# Trade rumour?



## Ras (Jul 25, 2005)

Apparently there's a rumour floating about (without much credibility mind you), and it goes as follows....

Toronto sends....

Andrea Bargnani
Jason Kapono
Joey Graham
Jamario Moon
2009 2nd round pick

Golden State sends...

Corey Maggette
Brandon Wright
Marco Belinelli
Richard Hendrix


Thoughts?


----------



## Onions Baby (Mar 12, 2007)

PG - Calderon/Ukic/Solomon
SG - Parker/Belinelli/Adams
SF - Maggette
PF - Bosh/Humphries/Wright/Hendrix
C - O'Neal/Voskuhl/Jawai

All of a sudden we're paper-thin at the wing spots. I'd only do it if we keep one of Kapono/Graham/Moon or can at least replace one of those 3 with Jawai/Hump/Ukic/Solomon


----------



## a_i_4_life (Dec 24, 2004)

my mouth is watering, i wish


----------



## rdlviper (May 24, 2006)

Ras said:


> Toronto sends....
> 
> Andrea Bargnani
> Jason Kapono
> ...


I like this deal if we could keep Moon - i think he still can contribute a lot of hustle off the bench. I know there is speculation about BC not doing a trade until after the Dec 15 deadline for trades involving players that signed new deals in the off-season... I just don't think its Maggette he's after (although I hope it is!) 

Where did you hear the rumor?


----------



## seifer0406 (Jun 8, 2003)

That's a pretty bad deal. Maggette is a selfish player and not worth giving up all that to get.

Wright is intriguing but I don't know how he'll develop in TO with our front court loaded.


----------



## Raptor (Feb 26, 2004)

can we bring Vince back?


----------



## osman (Jul 29, 2003)

I would do the deal. Brandon Wright is better than Bargs, and Maggette is better that Kapano/Graham/Moon. Belinelli is a prospect in the mold of a Kapono anyways. We get the better overall talent, and lose a big of depth.

### [The problem]
For each statement, say yes or no according to the trade rumor thread, and quote the words from the thread that decide it.
1. Onions Baby would make the trade even if Toronto kept none of Kapono, Graham and Moon.
2. seifer0406 calls Maggette a selfish player.
3. osman rates Bargnani above Brandon Wright.

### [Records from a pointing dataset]

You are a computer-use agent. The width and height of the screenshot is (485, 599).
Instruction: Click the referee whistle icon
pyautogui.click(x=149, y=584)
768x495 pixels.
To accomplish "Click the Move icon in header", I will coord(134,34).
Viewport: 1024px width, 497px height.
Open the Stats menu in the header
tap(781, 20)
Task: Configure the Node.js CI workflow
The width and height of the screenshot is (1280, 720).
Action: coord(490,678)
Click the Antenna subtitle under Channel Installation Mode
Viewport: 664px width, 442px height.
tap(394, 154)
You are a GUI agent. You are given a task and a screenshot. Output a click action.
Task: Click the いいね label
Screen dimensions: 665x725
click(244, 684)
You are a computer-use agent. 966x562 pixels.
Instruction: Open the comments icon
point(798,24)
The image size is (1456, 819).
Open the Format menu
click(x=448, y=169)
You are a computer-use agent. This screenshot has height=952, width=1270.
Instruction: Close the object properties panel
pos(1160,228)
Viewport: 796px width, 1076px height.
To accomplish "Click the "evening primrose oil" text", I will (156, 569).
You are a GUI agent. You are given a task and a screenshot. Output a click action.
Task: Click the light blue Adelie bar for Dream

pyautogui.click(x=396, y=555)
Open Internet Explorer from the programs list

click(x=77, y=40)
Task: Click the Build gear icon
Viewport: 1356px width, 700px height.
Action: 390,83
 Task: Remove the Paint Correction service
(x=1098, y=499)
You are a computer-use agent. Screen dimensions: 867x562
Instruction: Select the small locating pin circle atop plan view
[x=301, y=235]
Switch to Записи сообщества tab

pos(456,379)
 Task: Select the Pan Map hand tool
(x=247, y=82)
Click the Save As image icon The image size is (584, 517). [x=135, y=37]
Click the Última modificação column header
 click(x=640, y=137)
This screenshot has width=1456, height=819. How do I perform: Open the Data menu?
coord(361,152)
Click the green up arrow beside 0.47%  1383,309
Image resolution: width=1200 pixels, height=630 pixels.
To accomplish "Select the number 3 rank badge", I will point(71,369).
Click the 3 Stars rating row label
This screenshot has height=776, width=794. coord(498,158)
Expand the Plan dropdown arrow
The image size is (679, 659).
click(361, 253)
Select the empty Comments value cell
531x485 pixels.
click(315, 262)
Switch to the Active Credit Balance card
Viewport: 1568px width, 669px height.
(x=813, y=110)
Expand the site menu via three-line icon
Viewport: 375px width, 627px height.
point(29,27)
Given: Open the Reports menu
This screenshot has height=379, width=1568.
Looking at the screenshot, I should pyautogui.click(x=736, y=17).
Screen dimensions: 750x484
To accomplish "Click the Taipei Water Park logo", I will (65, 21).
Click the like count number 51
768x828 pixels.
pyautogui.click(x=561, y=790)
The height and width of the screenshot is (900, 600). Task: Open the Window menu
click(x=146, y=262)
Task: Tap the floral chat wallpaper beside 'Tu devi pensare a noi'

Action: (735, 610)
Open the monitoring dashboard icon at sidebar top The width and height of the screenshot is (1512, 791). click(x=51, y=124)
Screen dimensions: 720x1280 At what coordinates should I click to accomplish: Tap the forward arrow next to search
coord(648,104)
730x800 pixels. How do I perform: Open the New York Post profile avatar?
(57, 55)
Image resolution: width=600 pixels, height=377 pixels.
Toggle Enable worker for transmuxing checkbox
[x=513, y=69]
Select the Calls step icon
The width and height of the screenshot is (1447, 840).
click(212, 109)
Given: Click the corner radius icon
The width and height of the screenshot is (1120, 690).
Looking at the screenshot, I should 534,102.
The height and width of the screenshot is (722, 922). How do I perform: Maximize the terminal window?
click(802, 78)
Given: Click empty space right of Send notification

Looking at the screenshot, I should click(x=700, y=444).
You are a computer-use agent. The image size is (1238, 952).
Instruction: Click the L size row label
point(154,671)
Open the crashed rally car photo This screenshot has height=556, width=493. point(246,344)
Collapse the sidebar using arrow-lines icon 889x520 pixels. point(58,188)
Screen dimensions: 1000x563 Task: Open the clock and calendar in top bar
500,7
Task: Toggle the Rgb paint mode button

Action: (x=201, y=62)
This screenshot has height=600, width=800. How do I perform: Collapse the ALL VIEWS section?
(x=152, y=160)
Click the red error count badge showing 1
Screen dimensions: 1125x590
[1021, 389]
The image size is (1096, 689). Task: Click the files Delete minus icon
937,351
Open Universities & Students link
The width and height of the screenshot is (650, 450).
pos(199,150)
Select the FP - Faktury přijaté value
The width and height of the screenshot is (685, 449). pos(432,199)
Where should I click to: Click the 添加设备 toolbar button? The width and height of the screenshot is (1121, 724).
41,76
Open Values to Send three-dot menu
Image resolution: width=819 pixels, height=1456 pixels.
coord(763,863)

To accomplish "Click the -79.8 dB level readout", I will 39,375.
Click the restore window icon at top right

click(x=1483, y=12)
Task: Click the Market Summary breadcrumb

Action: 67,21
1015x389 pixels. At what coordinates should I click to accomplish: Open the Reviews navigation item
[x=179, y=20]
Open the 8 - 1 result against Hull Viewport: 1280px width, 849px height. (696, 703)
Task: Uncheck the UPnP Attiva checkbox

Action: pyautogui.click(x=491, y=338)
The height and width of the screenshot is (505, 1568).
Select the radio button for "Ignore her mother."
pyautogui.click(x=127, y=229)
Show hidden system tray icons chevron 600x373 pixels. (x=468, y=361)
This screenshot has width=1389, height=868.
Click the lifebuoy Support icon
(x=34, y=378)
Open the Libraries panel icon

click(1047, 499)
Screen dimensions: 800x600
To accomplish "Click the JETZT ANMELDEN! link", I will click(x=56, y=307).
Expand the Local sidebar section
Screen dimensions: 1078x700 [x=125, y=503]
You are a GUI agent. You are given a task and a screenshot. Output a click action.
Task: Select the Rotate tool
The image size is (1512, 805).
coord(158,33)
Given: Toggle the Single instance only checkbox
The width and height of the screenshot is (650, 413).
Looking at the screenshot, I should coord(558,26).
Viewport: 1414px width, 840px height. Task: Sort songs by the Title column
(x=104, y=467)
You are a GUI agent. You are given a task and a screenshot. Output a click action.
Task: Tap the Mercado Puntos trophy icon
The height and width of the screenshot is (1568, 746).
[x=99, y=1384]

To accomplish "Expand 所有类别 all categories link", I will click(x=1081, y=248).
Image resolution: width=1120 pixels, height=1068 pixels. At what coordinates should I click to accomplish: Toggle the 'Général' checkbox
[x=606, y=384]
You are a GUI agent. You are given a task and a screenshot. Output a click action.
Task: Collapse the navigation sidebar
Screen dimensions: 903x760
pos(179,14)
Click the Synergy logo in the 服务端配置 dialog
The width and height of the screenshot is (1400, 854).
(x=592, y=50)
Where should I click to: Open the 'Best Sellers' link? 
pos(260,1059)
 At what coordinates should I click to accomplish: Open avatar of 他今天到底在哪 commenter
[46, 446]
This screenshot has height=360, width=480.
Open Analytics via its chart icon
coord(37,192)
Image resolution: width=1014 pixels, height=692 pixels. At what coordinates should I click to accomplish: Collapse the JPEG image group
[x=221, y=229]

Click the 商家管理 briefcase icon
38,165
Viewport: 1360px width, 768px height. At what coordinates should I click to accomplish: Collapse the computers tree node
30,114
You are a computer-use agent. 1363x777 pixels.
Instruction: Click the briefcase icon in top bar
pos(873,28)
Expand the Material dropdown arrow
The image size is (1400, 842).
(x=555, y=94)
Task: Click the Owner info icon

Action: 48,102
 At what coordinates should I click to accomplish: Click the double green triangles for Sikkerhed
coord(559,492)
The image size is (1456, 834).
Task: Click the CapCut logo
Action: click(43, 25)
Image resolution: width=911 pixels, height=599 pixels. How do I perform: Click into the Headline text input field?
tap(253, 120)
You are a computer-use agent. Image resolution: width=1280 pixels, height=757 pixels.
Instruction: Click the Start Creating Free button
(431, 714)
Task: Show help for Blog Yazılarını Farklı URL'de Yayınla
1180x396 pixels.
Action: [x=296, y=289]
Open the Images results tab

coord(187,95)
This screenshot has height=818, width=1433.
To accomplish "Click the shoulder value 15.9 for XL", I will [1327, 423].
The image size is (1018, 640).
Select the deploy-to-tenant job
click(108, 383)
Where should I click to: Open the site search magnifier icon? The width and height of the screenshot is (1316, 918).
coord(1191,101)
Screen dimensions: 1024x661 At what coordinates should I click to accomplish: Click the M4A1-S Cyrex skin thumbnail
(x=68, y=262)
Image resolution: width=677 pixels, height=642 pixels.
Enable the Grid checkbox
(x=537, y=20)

### [Correct answer]
1. No: "I'd only do it if we keep one of Kapono/Graham/Moon or can at least replace one of those 3 with Jawai/Hump/Ukic/Solomon"
2. Yes: "Maggette is a selfish player"
3. No: "Brandon Wright is better than Bargs"